Echo every one of the lines below character for character, leaving none out.

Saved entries
---
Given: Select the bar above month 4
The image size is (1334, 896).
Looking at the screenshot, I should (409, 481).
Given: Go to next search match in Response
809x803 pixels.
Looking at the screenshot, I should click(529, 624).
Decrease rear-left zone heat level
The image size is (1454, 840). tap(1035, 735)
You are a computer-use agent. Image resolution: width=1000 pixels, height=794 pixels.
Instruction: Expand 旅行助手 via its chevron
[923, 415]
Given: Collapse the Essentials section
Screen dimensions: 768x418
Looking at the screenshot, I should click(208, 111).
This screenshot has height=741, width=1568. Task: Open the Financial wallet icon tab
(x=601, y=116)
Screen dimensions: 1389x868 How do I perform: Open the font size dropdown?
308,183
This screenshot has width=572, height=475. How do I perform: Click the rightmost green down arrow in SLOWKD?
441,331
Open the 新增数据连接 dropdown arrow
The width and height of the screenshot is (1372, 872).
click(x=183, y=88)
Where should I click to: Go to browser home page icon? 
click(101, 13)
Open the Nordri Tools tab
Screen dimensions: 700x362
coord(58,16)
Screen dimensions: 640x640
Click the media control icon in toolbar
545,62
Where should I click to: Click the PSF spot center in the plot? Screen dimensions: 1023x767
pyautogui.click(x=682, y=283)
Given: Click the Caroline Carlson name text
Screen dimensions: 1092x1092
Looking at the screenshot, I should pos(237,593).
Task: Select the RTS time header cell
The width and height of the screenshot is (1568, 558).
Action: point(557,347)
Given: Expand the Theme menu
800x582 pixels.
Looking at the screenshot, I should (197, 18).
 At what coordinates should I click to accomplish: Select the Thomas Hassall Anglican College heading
---
SOLVED EXERCISE:
Given: Select the bar above month 4
The image size is (1334, 896).
Looking at the screenshot, I should (409, 481).
Given: Go to next search match in Response
809x803 pixels.
Looking at the screenshot, I should click(529, 624).
Decrease rear-left zone heat level
The image size is (1454, 840). tap(1035, 735)
You are a computer-use agent. Image resolution: width=1000 pixels, height=794 pixels.
Instruction: Expand 旅行助手 via its chevron
[923, 415]
Given: Collapse the Essentials section
Screen dimensions: 768x418
Looking at the screenshot, I should click(208, 111).
This screenshot has height=741, width=1568. Task: Open the Financial wallet icon tab
(x=601, y=116)
Screen dimensions: 1389x868 How do I perform: Open the font size dropdown?
308,183
This screenshot has width=572, height=475. How do I perform: Click the rightmost green down arrow in SLOWKD?
441,331
Open the 新增数据连接 dropdown arrow
The width and height of the screenshot is (1372, 872).
click(x=183, y=88)
Where should I click to: Go to browser home page icon? 
click(101, 13)
Open the Nordri Tools tab
Screen dimensions: 700x362
coord(58,16)
Screen dimensions: 640x640
Click the media control icon in toolbar
545,62
Where should I click to: Click the PSF spot center in the plot? Screen dimensions: 1023x767
pyautogui.click(x=682, y=283)
Given: Click the Caroline Carlson name text
Screen dimensions: 1092x1092
Looking at the screenshot, I should pos(237,593).
Task: Select the RTS time header cell
The width and height of the screenshot is (1568, 558).
Action: point(557,347)
Given: Expand the Theme menu
800x582 pixels.
Looking at the screenshot, I should (197, 18).
 At what coordinates should I click to accomplish: Select the Thomas Hassall Anglican College heading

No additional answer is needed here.